Japan's H-2A booster was launched from Tanegashima on 26 February, after a 15-month grounding, placing the Loral-built MTSAT-1R multifunction satellite into geosynchronous transfer orbit. The H-2A failed in November 2003, after five successful launches, because of a fault in a strap-on solid rocket motor.

MTSAT-1R is a replacement for MTSAT-1, which was destroyed in an H-2 launch failure in 1999, and will provide aeronautical satellite communications and space-based GPS augmentation for the Japan Civil Aviation Bureau and weather monitoring for the Japan Meteorological Agency. An MTSAT-2 is planned for launch next year.
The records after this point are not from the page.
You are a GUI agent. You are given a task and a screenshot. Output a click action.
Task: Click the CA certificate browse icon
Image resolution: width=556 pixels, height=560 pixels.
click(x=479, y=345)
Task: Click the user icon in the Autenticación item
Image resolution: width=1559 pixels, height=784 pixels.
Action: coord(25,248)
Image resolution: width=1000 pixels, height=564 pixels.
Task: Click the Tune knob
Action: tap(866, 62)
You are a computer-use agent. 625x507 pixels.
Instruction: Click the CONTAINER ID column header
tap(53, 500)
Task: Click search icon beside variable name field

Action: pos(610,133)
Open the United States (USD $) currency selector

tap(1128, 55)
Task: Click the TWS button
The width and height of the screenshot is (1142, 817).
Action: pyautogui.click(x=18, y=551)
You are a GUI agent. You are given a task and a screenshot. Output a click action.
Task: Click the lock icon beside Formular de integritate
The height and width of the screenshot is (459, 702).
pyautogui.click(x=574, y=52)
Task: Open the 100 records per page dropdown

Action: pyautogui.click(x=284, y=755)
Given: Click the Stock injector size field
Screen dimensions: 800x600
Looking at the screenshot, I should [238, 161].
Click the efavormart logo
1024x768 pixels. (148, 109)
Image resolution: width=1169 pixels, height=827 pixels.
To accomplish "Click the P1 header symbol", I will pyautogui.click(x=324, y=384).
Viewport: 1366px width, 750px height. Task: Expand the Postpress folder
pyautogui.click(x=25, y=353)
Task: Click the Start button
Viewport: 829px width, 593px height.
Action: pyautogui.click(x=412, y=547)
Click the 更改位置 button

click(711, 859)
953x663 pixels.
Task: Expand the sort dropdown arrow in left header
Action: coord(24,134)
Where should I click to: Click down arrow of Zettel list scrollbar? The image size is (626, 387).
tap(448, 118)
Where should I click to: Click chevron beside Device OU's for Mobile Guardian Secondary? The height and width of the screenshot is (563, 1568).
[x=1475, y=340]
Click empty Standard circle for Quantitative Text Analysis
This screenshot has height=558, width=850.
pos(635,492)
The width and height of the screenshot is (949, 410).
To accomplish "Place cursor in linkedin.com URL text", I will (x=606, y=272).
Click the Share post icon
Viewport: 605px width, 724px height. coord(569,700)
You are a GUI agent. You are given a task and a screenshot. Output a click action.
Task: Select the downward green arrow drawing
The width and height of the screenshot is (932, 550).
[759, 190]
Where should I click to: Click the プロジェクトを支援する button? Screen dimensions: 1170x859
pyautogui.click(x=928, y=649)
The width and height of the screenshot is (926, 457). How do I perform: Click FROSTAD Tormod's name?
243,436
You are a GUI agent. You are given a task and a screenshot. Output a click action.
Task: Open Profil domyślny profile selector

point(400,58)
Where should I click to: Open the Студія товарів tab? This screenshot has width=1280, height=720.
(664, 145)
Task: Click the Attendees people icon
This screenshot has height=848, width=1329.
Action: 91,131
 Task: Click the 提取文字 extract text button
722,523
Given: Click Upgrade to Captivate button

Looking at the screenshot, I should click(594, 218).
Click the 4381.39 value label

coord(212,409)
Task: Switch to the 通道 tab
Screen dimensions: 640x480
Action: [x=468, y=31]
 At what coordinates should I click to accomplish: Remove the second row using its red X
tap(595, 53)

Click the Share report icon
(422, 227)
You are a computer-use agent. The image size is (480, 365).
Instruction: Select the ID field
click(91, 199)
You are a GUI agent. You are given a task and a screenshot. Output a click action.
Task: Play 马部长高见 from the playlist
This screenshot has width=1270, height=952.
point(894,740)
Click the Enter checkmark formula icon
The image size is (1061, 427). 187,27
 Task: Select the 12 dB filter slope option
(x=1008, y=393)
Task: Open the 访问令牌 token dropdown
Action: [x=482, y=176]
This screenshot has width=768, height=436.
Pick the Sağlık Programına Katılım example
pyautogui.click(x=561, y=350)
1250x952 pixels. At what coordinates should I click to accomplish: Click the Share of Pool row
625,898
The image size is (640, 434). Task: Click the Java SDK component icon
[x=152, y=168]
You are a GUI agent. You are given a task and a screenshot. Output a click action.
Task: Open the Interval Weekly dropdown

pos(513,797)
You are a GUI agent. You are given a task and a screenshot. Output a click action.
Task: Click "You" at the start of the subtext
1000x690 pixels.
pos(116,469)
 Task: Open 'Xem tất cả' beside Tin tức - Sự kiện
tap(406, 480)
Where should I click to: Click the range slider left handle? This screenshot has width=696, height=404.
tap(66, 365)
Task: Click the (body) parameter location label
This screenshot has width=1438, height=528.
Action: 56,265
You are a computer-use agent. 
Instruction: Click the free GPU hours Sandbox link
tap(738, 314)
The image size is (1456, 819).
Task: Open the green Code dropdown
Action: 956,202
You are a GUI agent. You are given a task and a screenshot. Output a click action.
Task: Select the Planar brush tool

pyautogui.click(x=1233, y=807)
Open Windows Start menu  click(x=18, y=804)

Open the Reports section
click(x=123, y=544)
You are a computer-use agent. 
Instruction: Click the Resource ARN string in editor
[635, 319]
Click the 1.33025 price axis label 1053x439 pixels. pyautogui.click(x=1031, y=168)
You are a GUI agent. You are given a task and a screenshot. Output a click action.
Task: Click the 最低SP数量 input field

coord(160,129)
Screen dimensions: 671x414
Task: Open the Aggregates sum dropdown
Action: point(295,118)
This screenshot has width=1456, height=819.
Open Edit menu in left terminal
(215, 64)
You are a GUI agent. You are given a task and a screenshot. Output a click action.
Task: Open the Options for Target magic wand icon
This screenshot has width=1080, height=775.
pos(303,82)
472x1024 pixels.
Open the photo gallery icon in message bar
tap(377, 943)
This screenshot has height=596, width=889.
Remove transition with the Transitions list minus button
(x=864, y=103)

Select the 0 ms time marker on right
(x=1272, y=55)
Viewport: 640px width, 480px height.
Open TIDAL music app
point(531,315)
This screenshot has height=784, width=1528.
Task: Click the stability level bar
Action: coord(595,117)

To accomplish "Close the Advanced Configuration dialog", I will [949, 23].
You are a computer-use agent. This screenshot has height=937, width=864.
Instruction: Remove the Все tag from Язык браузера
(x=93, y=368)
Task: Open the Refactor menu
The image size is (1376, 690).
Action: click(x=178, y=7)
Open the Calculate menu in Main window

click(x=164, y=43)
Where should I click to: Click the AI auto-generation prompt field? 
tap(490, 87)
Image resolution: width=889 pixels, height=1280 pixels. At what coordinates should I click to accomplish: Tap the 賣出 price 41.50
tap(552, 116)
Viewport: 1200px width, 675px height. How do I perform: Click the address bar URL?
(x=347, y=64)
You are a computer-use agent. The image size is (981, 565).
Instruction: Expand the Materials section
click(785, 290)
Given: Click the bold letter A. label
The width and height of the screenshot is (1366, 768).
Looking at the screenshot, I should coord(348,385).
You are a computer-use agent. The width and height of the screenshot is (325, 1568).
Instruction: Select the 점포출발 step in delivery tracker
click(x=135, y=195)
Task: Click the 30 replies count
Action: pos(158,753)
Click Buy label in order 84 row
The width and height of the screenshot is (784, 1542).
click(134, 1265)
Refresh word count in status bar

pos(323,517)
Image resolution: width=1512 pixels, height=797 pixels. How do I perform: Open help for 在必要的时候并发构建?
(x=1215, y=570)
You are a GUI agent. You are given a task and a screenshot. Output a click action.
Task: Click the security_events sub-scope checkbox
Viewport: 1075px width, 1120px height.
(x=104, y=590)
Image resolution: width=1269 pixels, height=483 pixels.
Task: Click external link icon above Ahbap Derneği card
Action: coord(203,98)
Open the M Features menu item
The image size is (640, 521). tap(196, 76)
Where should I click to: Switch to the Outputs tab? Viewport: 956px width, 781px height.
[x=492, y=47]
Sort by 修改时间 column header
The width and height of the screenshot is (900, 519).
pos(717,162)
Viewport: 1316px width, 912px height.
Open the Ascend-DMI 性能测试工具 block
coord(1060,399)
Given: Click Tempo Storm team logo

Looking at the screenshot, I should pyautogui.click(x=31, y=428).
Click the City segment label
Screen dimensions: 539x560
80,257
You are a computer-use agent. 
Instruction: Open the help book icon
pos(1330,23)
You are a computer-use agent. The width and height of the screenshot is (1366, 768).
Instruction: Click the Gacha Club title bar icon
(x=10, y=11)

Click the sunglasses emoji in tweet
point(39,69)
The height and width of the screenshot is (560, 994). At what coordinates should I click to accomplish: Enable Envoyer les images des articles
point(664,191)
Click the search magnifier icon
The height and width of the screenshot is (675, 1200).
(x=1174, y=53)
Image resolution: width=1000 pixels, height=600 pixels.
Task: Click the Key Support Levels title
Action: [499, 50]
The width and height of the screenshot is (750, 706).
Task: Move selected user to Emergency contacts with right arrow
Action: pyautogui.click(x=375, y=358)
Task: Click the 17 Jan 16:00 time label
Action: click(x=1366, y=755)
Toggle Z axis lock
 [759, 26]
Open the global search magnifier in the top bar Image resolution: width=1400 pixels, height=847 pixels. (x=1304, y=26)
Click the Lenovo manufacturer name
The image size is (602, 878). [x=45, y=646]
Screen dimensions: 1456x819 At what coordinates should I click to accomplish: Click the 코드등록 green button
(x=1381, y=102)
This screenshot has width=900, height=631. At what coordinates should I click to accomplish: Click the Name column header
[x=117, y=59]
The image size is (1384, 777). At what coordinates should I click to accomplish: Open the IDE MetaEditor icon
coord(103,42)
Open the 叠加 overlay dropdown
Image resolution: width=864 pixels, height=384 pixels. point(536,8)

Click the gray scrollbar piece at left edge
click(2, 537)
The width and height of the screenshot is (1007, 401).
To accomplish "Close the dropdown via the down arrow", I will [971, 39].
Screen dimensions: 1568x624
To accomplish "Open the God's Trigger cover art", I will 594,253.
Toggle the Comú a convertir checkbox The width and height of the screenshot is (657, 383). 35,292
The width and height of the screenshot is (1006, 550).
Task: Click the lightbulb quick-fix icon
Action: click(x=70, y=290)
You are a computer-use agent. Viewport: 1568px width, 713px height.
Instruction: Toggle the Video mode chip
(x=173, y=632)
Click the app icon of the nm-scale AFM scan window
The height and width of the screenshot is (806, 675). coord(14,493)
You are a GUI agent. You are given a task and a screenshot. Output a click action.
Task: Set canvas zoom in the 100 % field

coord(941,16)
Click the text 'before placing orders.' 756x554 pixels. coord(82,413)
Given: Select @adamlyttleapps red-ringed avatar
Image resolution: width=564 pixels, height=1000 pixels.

Japan Aerospace Exploration Agency president Keiji Tachikawa says the H-2A's reliability has been restored and the launcher is now competitive commercially. But the vehicle remains expensive, the latest launch costing ¥12 billion ($115 million), ¥3.5 billion more than the originally estimated launch cost.

Boeing-led Sea Launch, meanwhile, placed XM Satellite Radio's third spacecraft, the Boeing-built XM-3, into orbit on 28 February from its ocean-based equatorial launch platform. On 1 March, Russia launched the Progress M-52 tanker to the International Space Station from Baikonur, on the first of 12 Soyuz flights planned this year.